Liverpool Sound and Vision Rating * * * * *
When we find that moment of pure genius, we should embrace it fully and without reservation.
We can fully understand what it is like to be on the cusp of outrageous brilliance, and even seeing genius in someone else is never beyond our grasp; but when it comes our own way, when the parade of virtuoso performance is acknowledged as coming from our own endeavours, we may be reluctant to nod in approval for fear of being appraised as arrogant, over confident that the feeling captured will last an eternity; instead we should thank the stars and shout with damnation at the negative emotions, “Trying My Best (To Get Away From You)”.
To listen to John Jenkins as a performer is to know your soul has been gratified and touched…to put him aside the terrific David Nixon, Pippa Murdie, Denis Parkinson, Chris Jones, and Dave Orford, is the dream that comes with the succulent music of The James Street Band – a belief within a dream that does not let go easily.
In the latest single by John Jenkins and The James Street Band, Trying My Best (To Get Away From You), the measure of a song given its own predominance is overwhelming, a subtle nod to the mastery perhaps of legends such as an ear for Elvis Presley and Roy Orbison floating with majesty on the edge of the lyric and the creative beautiful sound; and yet never once being anything other than a team exemplifying the virtue of Merseyside.

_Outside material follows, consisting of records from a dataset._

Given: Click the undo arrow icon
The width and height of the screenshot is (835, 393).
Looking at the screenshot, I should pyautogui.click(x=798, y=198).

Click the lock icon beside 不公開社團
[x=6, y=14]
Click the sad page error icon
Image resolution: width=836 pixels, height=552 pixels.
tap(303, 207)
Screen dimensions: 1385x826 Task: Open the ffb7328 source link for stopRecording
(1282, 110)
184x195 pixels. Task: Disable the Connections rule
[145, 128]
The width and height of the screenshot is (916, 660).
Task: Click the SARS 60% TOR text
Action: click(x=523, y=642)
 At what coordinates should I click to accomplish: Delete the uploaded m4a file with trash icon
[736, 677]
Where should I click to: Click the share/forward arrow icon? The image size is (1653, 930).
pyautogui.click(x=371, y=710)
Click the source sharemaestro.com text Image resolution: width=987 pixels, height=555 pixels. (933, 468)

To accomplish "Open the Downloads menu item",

The sense of Americana, the beauty of home spirit; it is as if there should have been in the mouth of the Mersey a replica of the words that are synonymous with Liberty Enlightening The World, “Bring me your words of home, for I shall set them free”, this is the point of any art, and one captured in all its glory in Trying My Best (To Get Away From You).
An outrageously sublime single, and if that is the case, just how great an album will follow from John Jenkins and The James Street Band.